Even as a medical professional, nothing prepared me for this experience. For once, I wanted to be the patient – to receive support, guidance, and answers. Instead, I faced a brutal three months of symptoms: deep depression, mood swings, insomnia, weight gain, severe brain fog threatening my career, noticeable hair loss, joint pain, body aches, hot flashes, dry skin, and complete loss of libido.

After consulting eight different doctors without finding adequate care, I realized I needed to become my own advocate and doctor. I pursued training as a menopause specialist and immersed myself deeply in any available research, discovering valuable resources in the UK, including specific guidelines and support organizations, such as The Daisy Network, that weren’t available in the USA.

True to my nature of fully committing to my passions, premature menopause became more than just my diagnosis – it became my mission. 

I began volunteering to help other women access resources and shared my story on Instagram. This platform quickly grew into a vital educational resource, connecting me with countless women facing similar struggles. Recognizing the enormous gap in care, I established my own telehealth company focused specifically on helping women with premature ovarian insufficiency and diminished ovarian reserve address their hormonal and fertility concerns.

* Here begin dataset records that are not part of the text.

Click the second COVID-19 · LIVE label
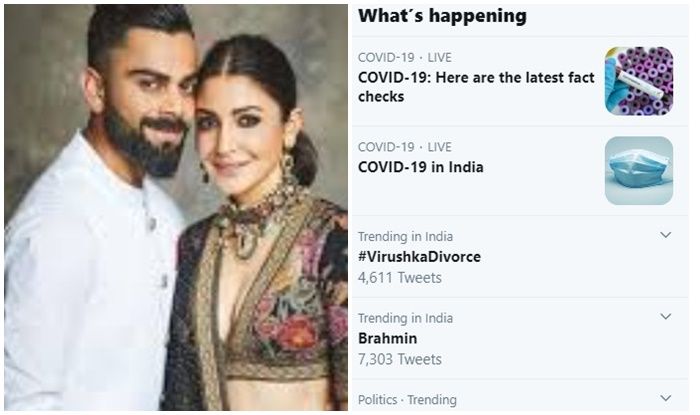This screenshot has width=700, height=415. click(404, 147)
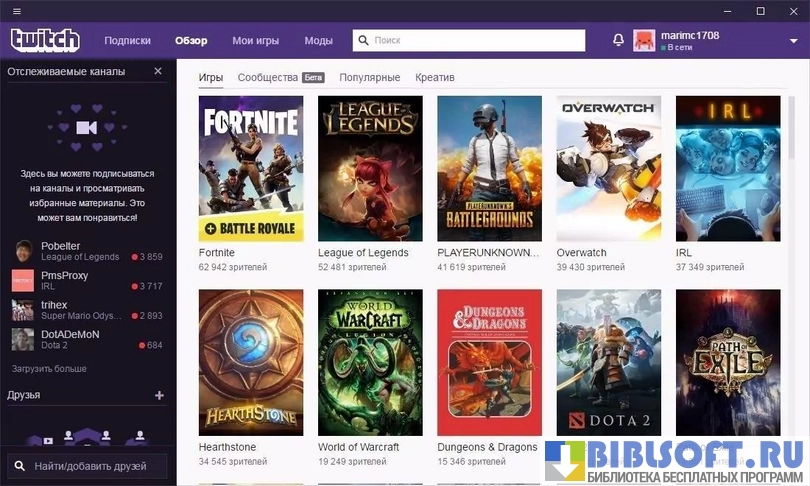Click the DotADeMoN channel avatar
Screen dimensions: 810x486
(x=23, y=339)
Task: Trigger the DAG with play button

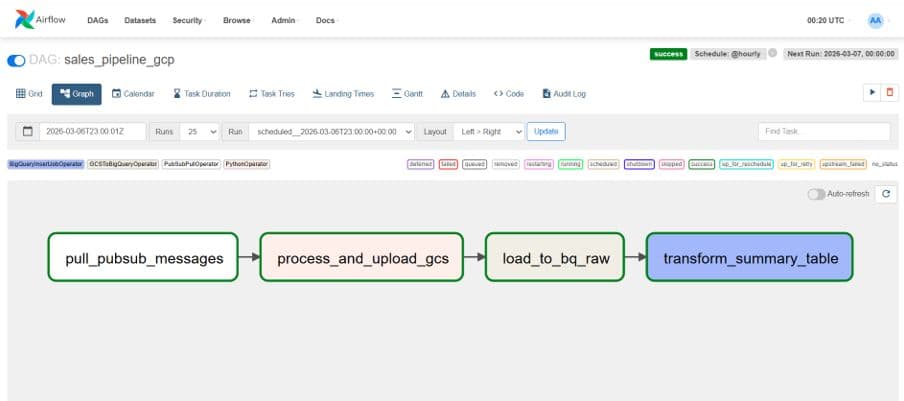Action: tap(872, 92)
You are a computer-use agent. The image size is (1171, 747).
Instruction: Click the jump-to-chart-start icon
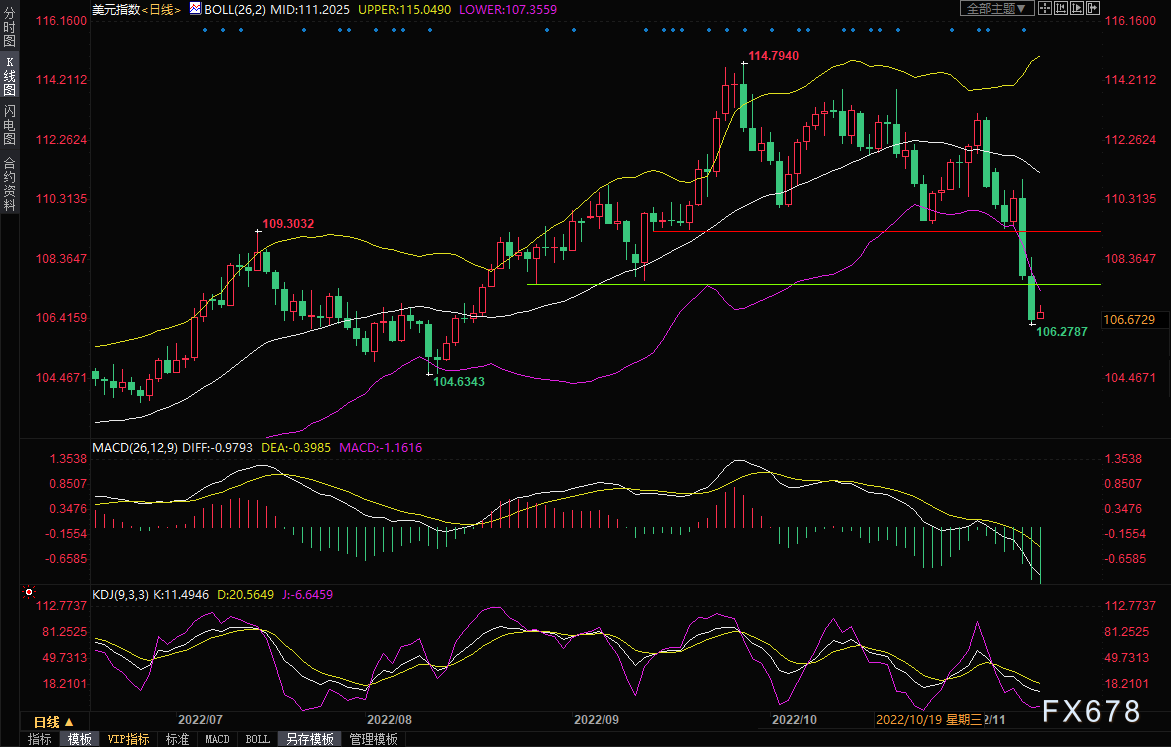coord(1061,9)
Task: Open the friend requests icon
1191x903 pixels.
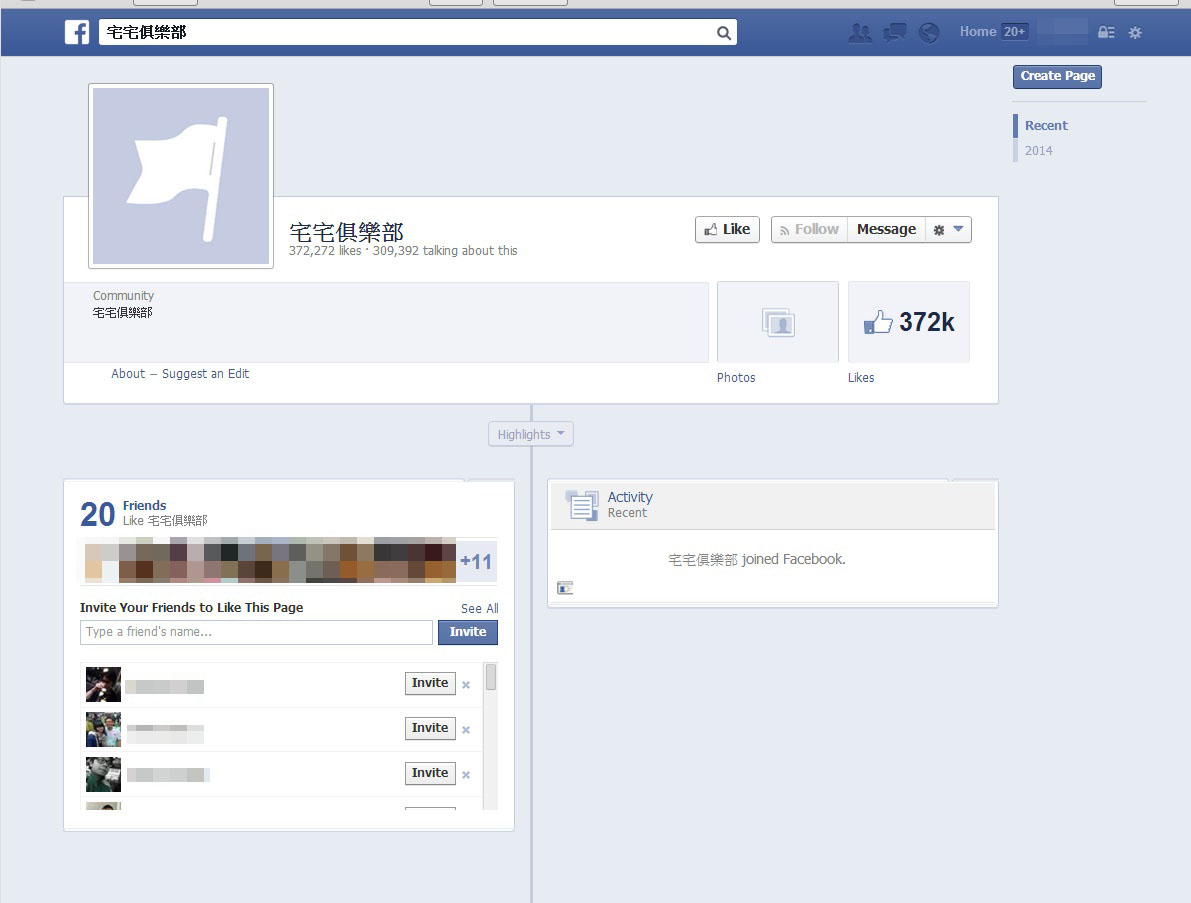Action: pyautogui.click(x=859, y=33)
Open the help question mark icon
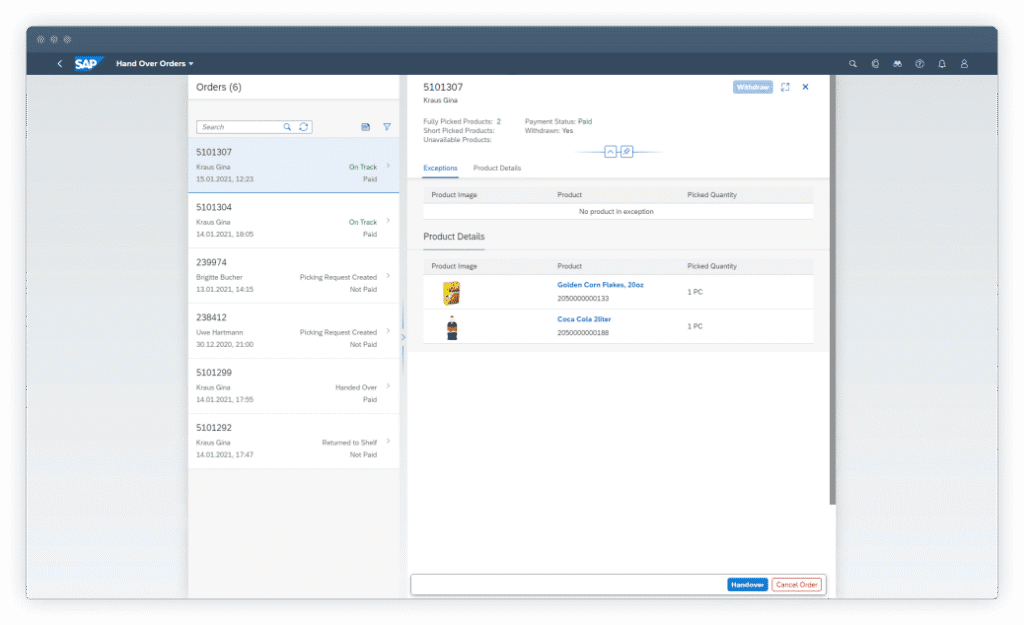 [920, 64]
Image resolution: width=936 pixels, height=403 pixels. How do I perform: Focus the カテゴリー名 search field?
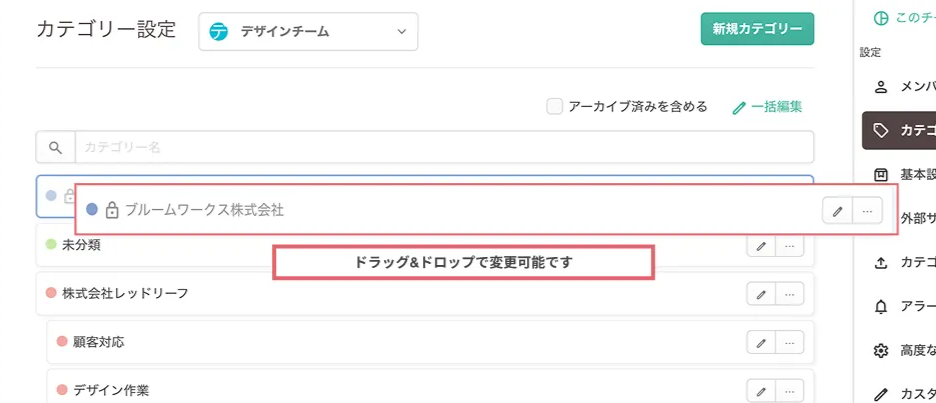click(443, 148)
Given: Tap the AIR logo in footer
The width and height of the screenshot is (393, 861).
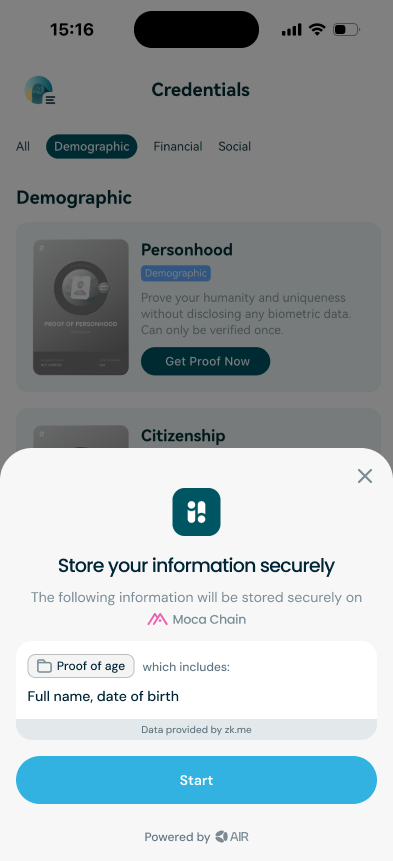Looking at the screenshot, I should 232,837.
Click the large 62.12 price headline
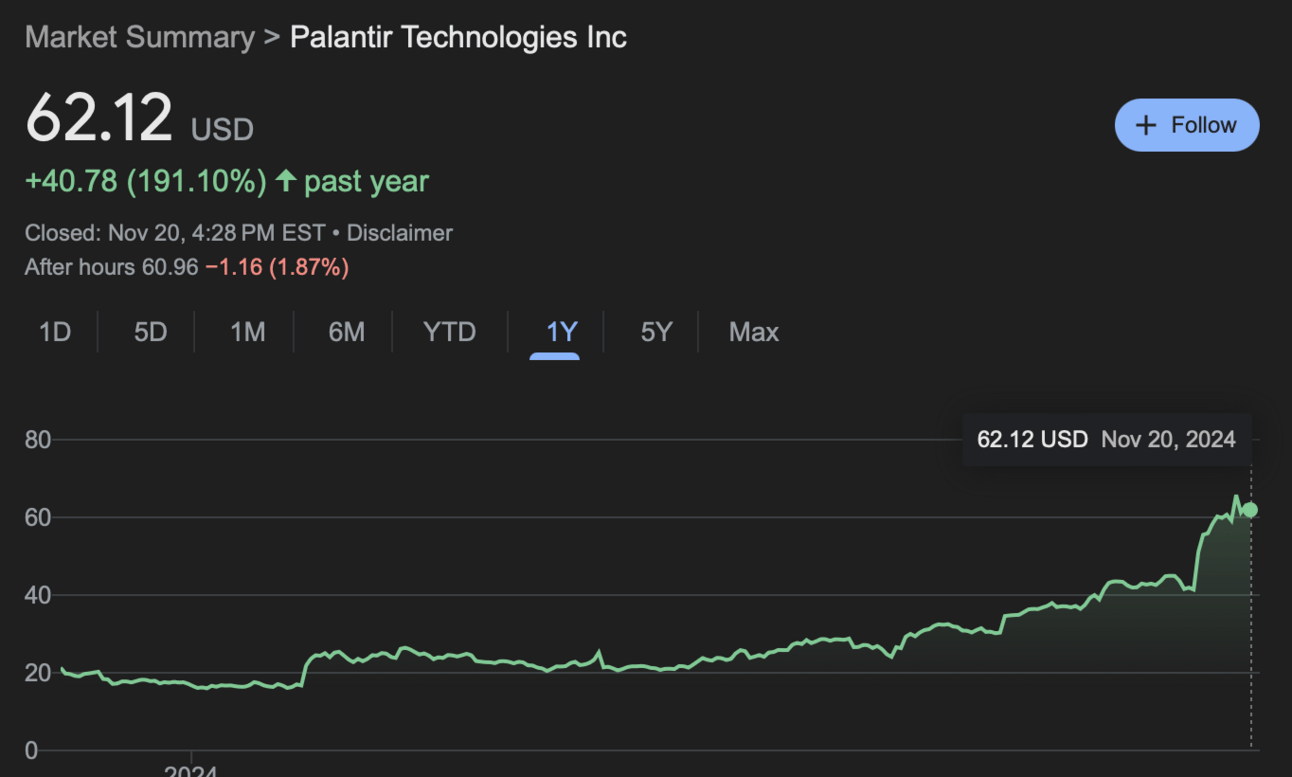Screen dimensions: 1292x777 click(x=99, y=118)
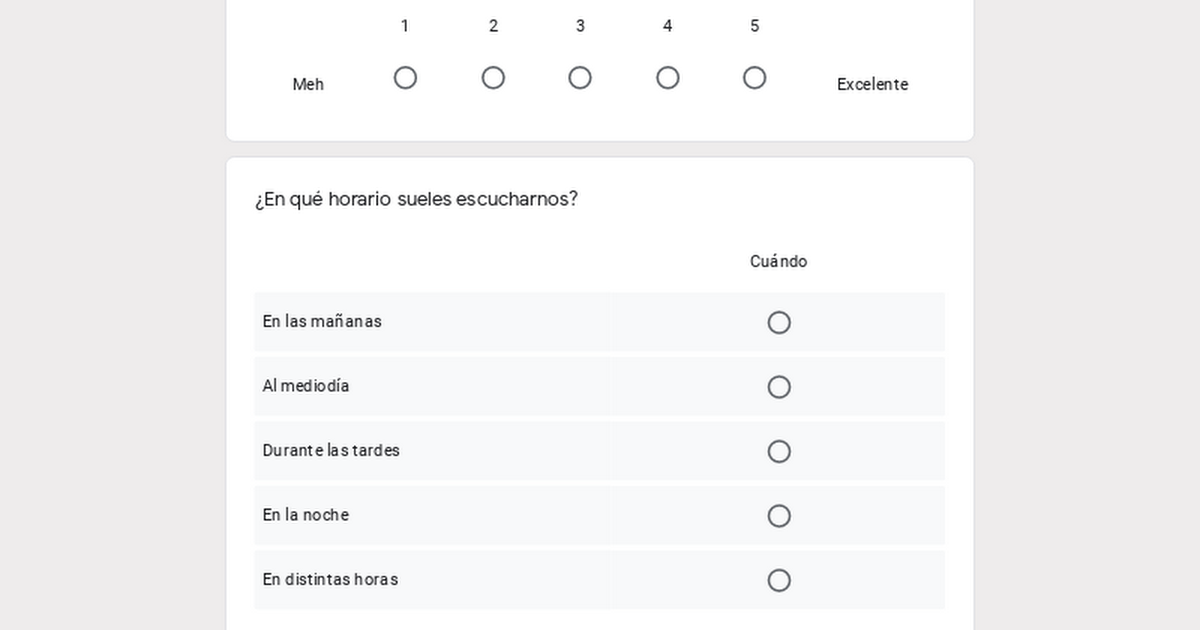The width and height of the screenshot is (1200, 630).
Task: Select 'Durante las tardes' radio button
Action: (x=779, y=451)
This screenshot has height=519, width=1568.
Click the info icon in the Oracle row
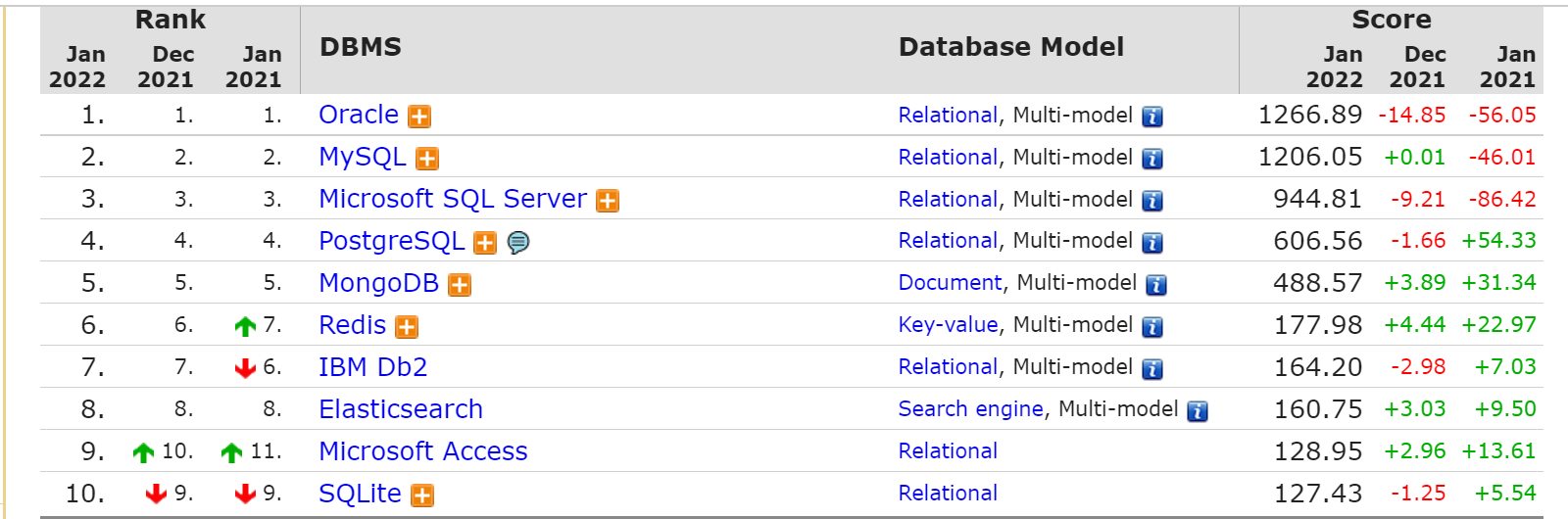(1152, 117)
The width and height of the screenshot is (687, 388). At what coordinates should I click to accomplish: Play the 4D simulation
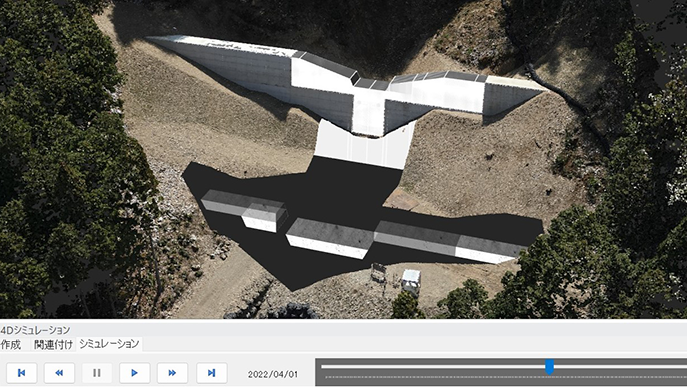click(x=135, y=373)
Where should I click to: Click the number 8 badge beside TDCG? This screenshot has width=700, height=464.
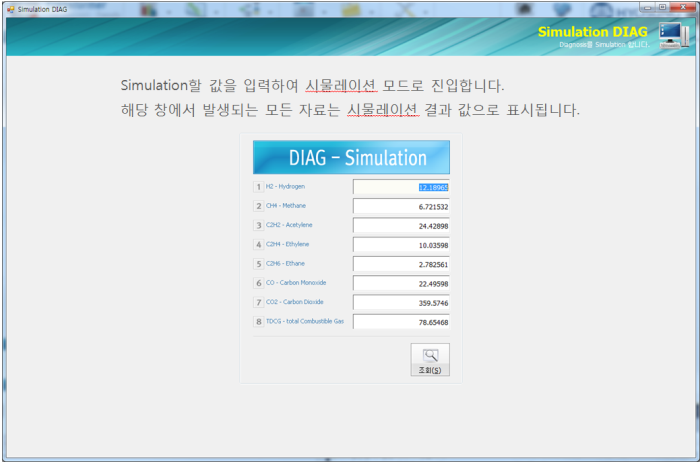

After a year of building this practice, I joined forces with a nationwide telehealth menopause company as a nurse practitioner to extend my reach and help more women on a larger scale. Leveraging my personal experience and professional expertise, I developed instructor-led courses on premature menopause and created clinical protocols that now educate their healthcare providers on how to properly care for women with this condition.

My journey’s ending is bittersweet. Through my background in integrative medicine and menopause care, I worked with a supportive fertility doctor and, surprisingly, was able to create a viable egg. While it fertilized, it didn’t survive. Still, this experience gave me the closure I needed to embrace a child-free life – a decision I’ve come to accept and thrive in. I also finally uncovered the cause of my diagnosis and developed a hormone regimen that has now eliminated my symptoms. Though proud of these achievements, it saddens me that I had to be both doctor and patient to find these answers.

As I write this in 2025, we’ve made significant progress in discussing menopause openly in the media, increasing awareness and resources. In recognition of my diagnosis, I was recently featured in the Vagina Museum in London, England as part of their March 2025 exhibit “Menopause: What’s Changed” – a milestone that highlights how far the conversation around menopause has evolved. Importantly, premature menopause is no longer considered such a rare disorder, affecting around 3.5% of women and rising, and this year marked a crucial milestone with the first update to clinical guidelines since 2015. 

Through collaboration between UK medical organizations and international partners, these comprehensive guidelines are now accessible to healthcare providers worldwide. Yet much work remains, particularly regarding premature menopause. While media attention focuses on women 40 and older, we must continue educating both healthcare providers and women that menopause can occur AT ANY AGE! 

 

About Marissa Fontanez, DNP, FAIHM, MSCP

Dr. Marissa Fontanez embodies the spirit of lifelong learning, transforming her journey as a first-generation college graduate into a dynamic career at the intersection of healthcare and education. As the founder of Atabey X Designs and a Learning Experience Designer, she brings over a decade of multifaceted expertise to the transformation of complex healthcare knowledge into accessible, impactful learning experiences. She is dedicated to improving women’s reproductive health and is a staunch advocate for broader menopause education and awareness across the age span.